We used React Native in an internal project and finished it in a period shorter than expected. The result was impressive. We had one code base but two different mobile apps connecting to a server and consuming the same resource. We didn’t face any challenges during the implementation, it just worked. We’re now considering to use it partly, in our next apps.

However, during my own experience, I wanted to support some state of the art UX patterns and I struggled with implementing them in the React Native environment. With some quick googling, I noticed that, it was even possible to build part of the app in the React Native and part of the app using native code directly. So, you are not limited to JavaScript while you write your code and you can drop down to native code if you need.

The coolest feature that I particularly appreciated was rapid iteration, as opposed to change file → compile → run for typical native development. This is called hot reloading in React Native realm. The idea behind hot reloading is to keep the app running and to inject new versions of the files that you edited at runtime. This way, you don’t lose any of your state which is especially useful if you are tweaking the UI. Please see this video that is worth a thousand words.

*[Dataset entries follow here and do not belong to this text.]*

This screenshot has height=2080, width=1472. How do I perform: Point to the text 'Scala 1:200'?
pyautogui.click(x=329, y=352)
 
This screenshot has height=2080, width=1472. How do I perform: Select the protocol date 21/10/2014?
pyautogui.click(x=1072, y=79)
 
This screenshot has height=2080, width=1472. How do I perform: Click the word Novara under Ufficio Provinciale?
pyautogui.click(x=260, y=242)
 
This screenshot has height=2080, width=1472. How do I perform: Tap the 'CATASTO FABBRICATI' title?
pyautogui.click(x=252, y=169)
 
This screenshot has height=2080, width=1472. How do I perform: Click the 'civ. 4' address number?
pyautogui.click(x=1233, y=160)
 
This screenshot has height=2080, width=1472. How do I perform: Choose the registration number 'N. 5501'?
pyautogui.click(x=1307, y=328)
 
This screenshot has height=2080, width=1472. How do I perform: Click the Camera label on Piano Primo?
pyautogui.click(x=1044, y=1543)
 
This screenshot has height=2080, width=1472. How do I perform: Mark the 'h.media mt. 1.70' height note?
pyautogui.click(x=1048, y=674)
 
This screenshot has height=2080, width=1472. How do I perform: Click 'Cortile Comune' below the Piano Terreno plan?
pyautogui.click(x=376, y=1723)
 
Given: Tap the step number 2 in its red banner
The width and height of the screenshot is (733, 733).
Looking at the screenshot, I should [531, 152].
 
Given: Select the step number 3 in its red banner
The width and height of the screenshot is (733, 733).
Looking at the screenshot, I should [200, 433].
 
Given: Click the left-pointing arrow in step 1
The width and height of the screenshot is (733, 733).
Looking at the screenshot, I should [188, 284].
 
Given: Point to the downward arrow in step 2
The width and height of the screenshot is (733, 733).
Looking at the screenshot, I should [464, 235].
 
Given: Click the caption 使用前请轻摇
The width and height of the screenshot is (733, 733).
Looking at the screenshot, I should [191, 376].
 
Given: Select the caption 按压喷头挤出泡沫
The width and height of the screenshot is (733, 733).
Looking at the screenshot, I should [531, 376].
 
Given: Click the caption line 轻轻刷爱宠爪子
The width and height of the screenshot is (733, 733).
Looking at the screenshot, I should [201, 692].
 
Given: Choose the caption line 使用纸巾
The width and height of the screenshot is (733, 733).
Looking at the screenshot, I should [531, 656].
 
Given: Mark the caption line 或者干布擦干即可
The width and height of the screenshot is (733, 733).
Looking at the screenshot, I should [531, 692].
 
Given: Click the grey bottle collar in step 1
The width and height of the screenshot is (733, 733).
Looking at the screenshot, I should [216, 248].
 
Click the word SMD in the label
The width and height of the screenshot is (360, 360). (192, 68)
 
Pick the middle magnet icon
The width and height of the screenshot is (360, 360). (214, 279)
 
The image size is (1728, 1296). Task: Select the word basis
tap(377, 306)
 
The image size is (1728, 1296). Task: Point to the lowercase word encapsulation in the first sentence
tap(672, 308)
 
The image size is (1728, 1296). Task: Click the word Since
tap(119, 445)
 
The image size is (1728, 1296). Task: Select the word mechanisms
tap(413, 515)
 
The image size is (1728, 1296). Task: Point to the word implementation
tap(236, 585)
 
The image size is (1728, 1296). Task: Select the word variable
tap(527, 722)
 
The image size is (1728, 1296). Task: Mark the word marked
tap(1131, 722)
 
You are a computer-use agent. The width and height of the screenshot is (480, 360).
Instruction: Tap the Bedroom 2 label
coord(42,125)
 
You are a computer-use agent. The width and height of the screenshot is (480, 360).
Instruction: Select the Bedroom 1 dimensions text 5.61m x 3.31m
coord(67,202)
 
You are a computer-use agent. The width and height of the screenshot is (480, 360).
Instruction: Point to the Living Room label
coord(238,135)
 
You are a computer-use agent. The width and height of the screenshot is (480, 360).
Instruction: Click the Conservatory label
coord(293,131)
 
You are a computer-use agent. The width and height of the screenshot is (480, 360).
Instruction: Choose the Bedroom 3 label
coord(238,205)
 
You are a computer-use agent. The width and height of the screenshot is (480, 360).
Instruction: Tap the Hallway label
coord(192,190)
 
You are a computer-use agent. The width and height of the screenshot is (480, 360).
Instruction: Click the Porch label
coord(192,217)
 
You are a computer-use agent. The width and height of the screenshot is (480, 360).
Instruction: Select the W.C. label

I, personally, recommend developers who feel comfortable with a native language to take a look at React Native, get your hands dirty a little bit and you will see where you can get benefit from it in your regular development process; however, if you are a newbie, go and learn a dedicated platform first. React Native is not a silver bullet, it has advantages and disadvantages compared to a truly native coding. Especially those red error messages. This is my shout out to the FB team: Please make error messages more understandable.

As my closing words, I believe React and the philosophy behind it is worth exploring. Mobile software community should be aware of what Facebook team has been creating with cross-platform mobile development and with the React itself, which is a brand new functional and declarative aspect of JavaScript.

Get ready to see job titles like “cross-stack engineer” soon.